それなのに、なぜ多くの人がこの“正しい道”を通ろうとしないのか。」


6. 解釈と現代的意義

この章句は、「人間としての正しい道=道徳の道が、なぜかえって避けられるのか」という孔子の嘆きを表しています。

  • 家の戸口から出るのが自然で常識であるように、“道(仁・礼)”に従うのが本来の生き方であるというたとえ。
  • にもかかわらず、人は欲望・効率・私利に流され、正道を避けて“近道”や“抜け道”を選びがち
  • 孔子はそのような風潮に対して、「なぜ当たり前のことを避けるのか?」と強く問いかけているのです。

7. ビジネスにおける解釈と適用

● 「“近道”ではなく“本道”を通る姿勢が信頼を生む」

  • 不正な手段・ごまかし・忖度といった**“裏口から出るような行動”**は一時的な成果しか生まない。
  • 多少遠回りに見えても、誠実・正道・原理原則に基づく判断こそが信頼と持続性の鍵。

● 「“当然すべきこと”を回避していないか、自問せよ」

  • 挨拶・報連相・フィードバックなど、当たり前に見える行為が疎かになると組織文化は崩れる。
  • 孔子の問いは、現代ビジネスにおいても**「原点に立ち返れ」という倫理的なリマインダー**である。

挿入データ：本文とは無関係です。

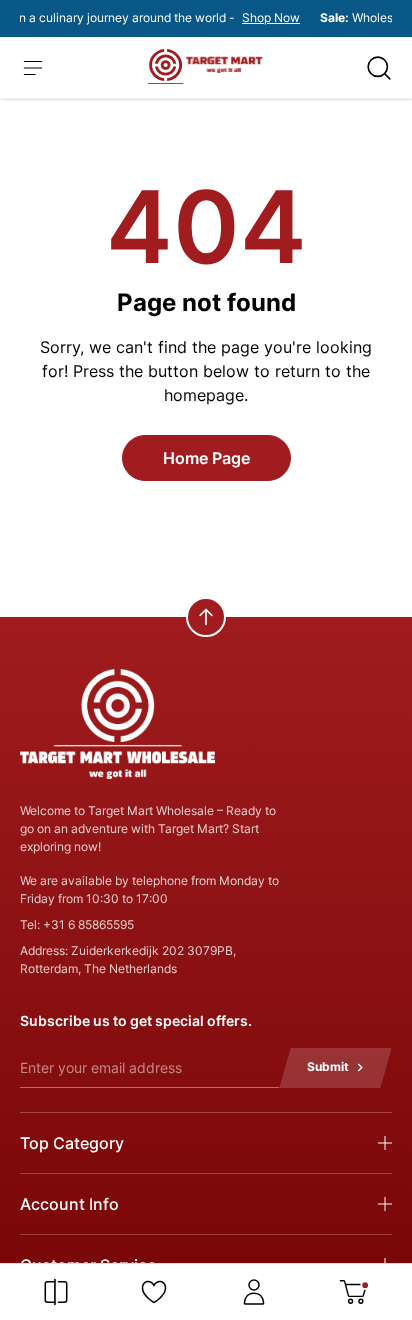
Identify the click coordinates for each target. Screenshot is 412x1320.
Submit (328, 1066)
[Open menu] (33, 68)
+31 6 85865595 (88, 924)
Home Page (206, 458)
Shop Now (267, 17)
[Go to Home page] (205, 67)
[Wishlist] (154, 1292)
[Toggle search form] (379, 68)
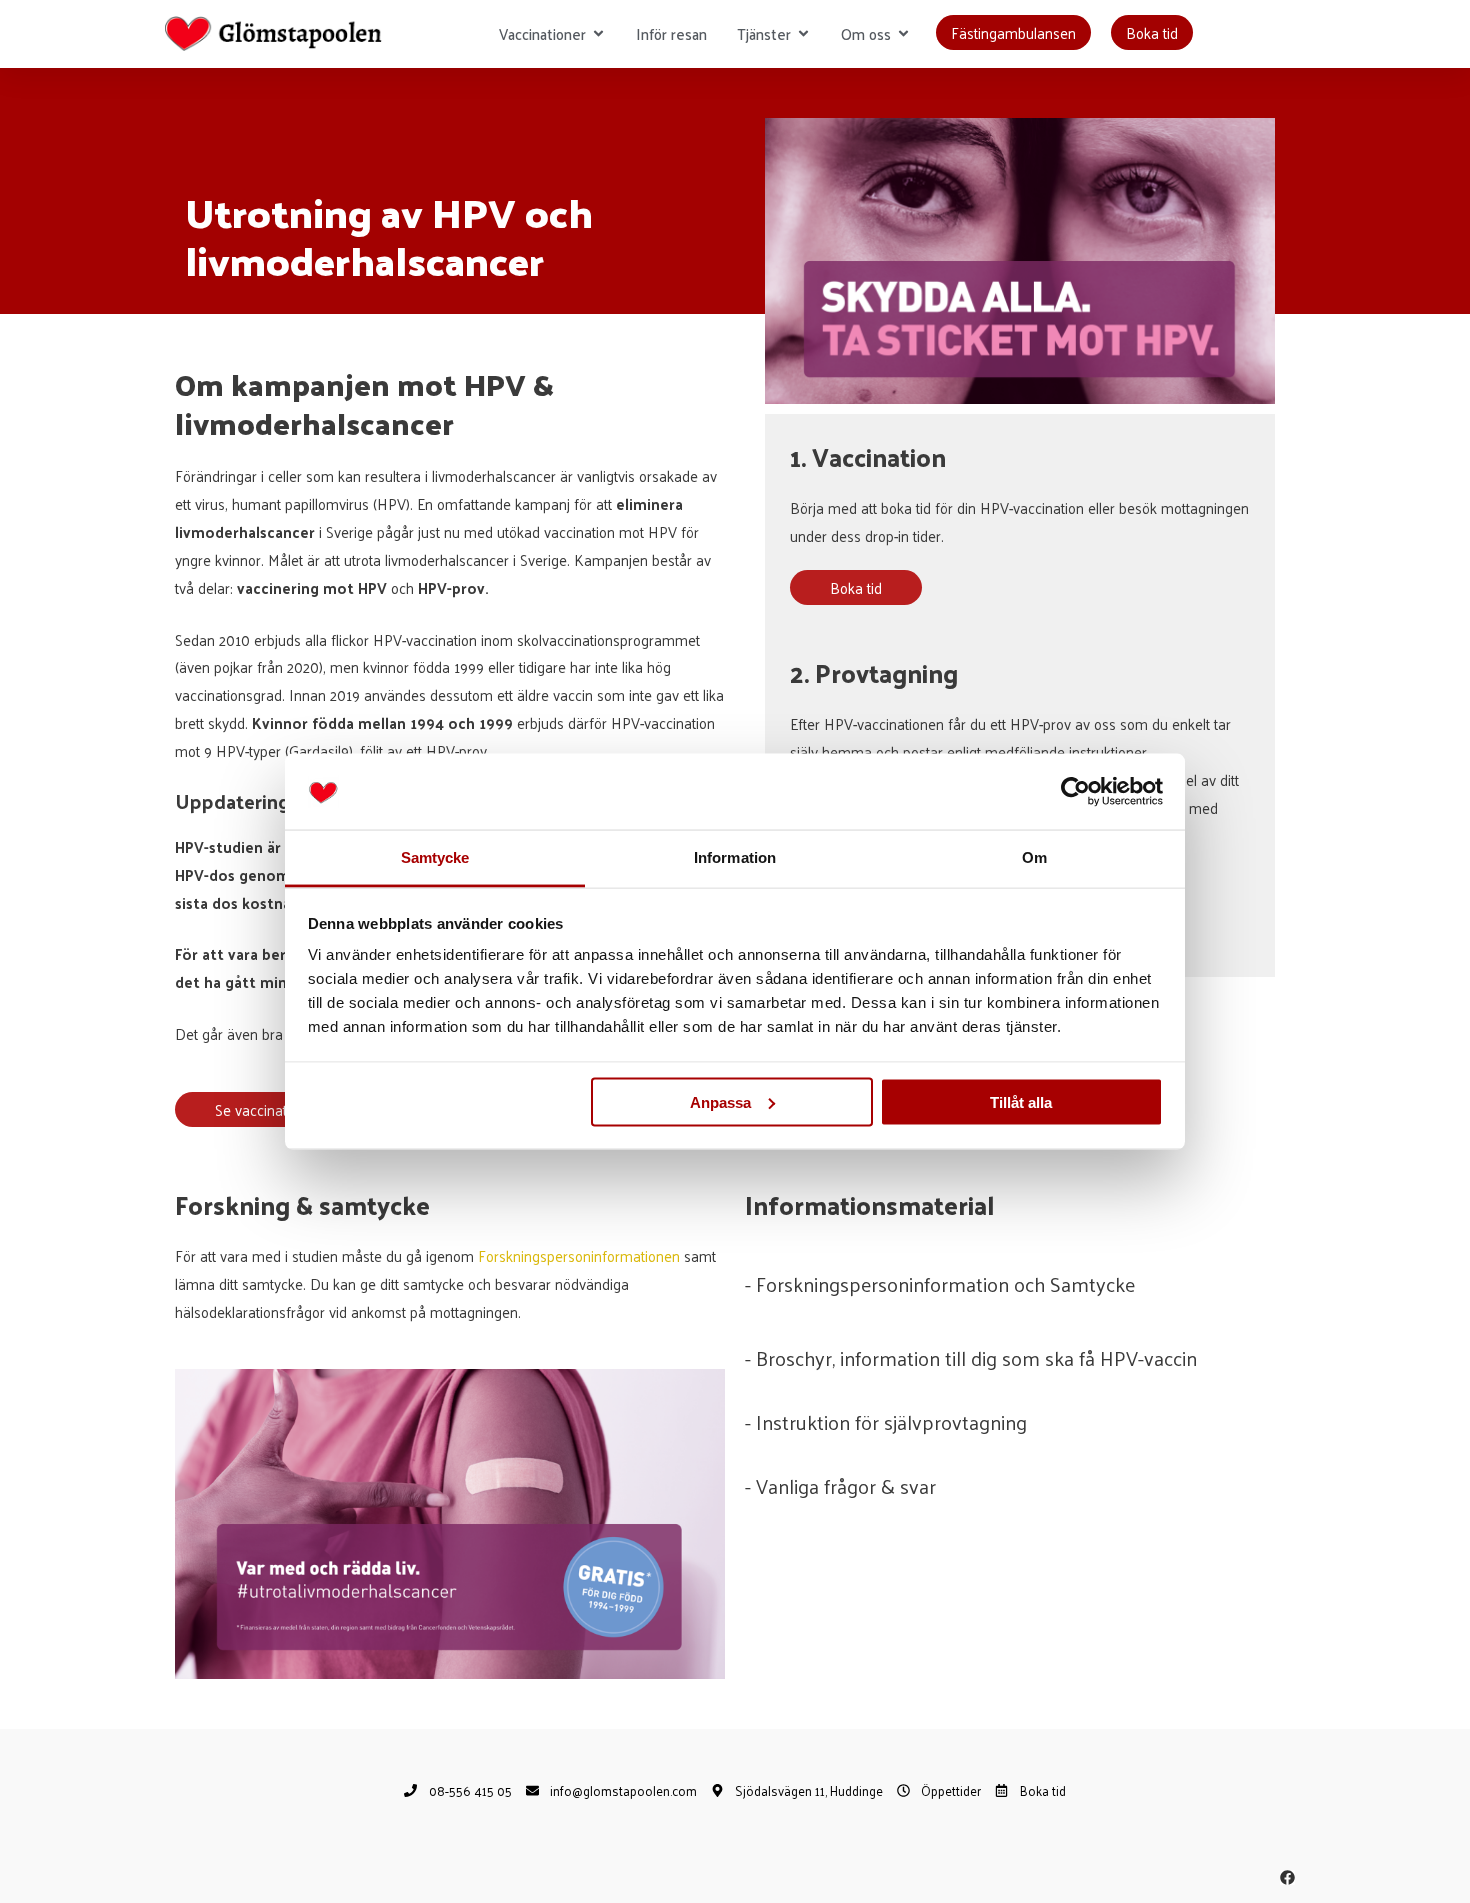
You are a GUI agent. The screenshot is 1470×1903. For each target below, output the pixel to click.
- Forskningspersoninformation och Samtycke (940, 1284)
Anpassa (720, 1101)
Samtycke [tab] (435, 857)
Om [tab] (1034, 857)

● 「シンプルな行動原則を“バカにしない”ことが一流の証」

  • “正門から出る”という素朴なたとえに、ルール・誠実・丁寧さを尊ぶ哲学が込められている。

8. ビジネス用の心得タイトル付き

「裏口から出るな──正道こそ最強の戦略」


この章句は、道徳・誠実・原則の実践こそが本当の「生きる力」であるという、孔子のまっすぐな信念を語っています。
企業理念の再確認、行動指針づくり、リーダーの倫理教育など、広い場面で活用できる教えです。